### The task
Among the lines below, the one containing "Task: Click the treasure box 迷你宝盒 icon" opens the range and the one containing "This screenshot has" closes it. Print that range exactly, without the pictures.
----- Material provided -----
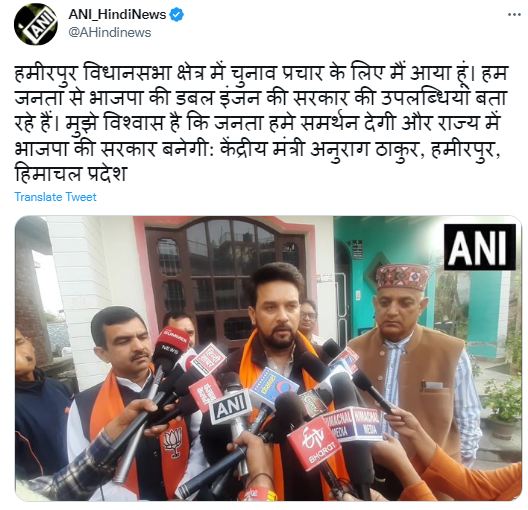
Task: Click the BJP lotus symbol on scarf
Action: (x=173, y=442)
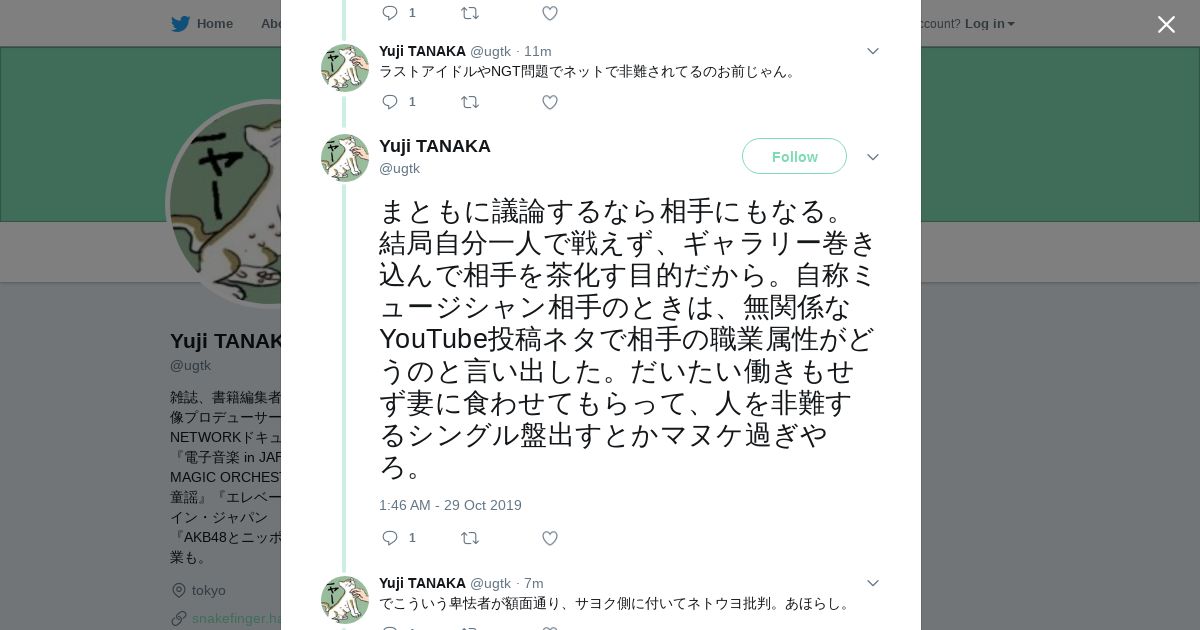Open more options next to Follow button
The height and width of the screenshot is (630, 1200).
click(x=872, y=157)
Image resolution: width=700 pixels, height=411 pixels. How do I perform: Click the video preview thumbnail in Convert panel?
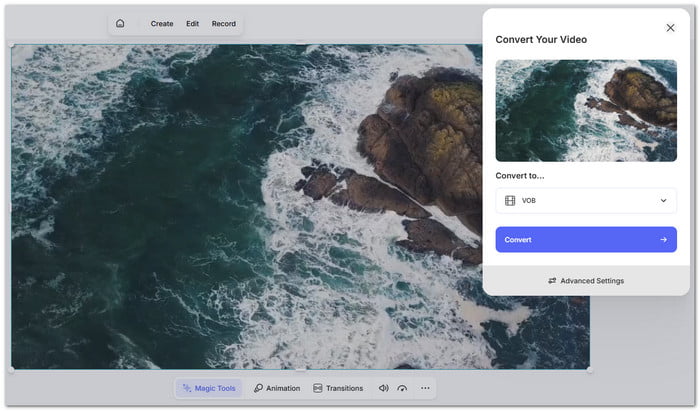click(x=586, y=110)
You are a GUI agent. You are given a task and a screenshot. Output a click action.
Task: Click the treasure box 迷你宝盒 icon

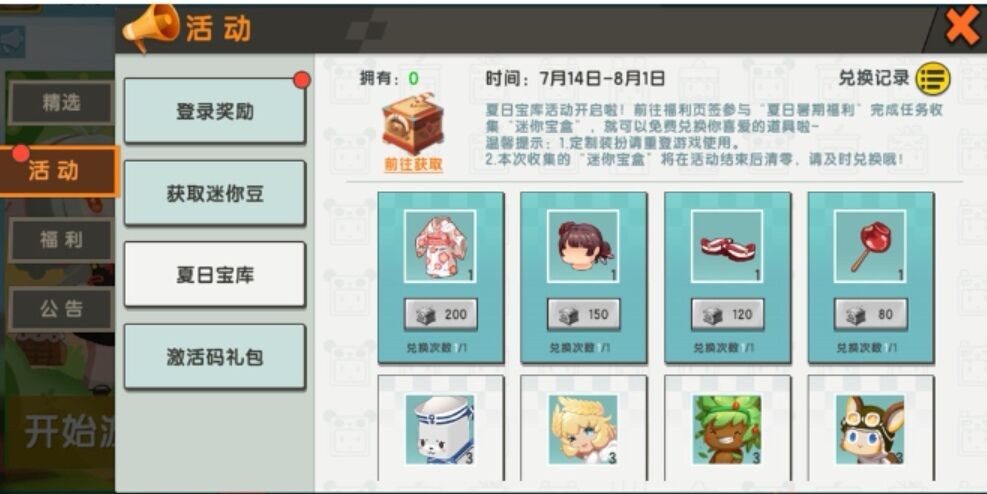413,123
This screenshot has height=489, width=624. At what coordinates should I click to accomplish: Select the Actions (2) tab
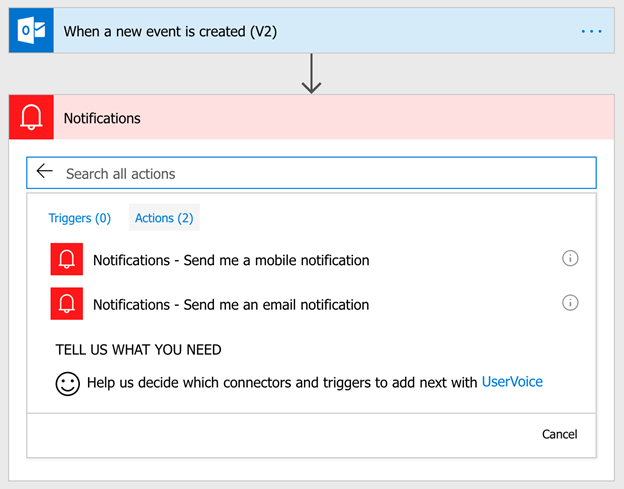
-----
----- Material provided -----
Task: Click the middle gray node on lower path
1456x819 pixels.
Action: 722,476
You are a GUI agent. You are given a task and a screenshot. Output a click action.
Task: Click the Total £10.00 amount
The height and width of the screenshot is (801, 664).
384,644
-----
### Response below
Task: Click the treasure box 迷你宝盒 icon

413,123
This screenshot has height=489, width=624. At what coordinates should I click to accomplish: Select the Actions (2) tab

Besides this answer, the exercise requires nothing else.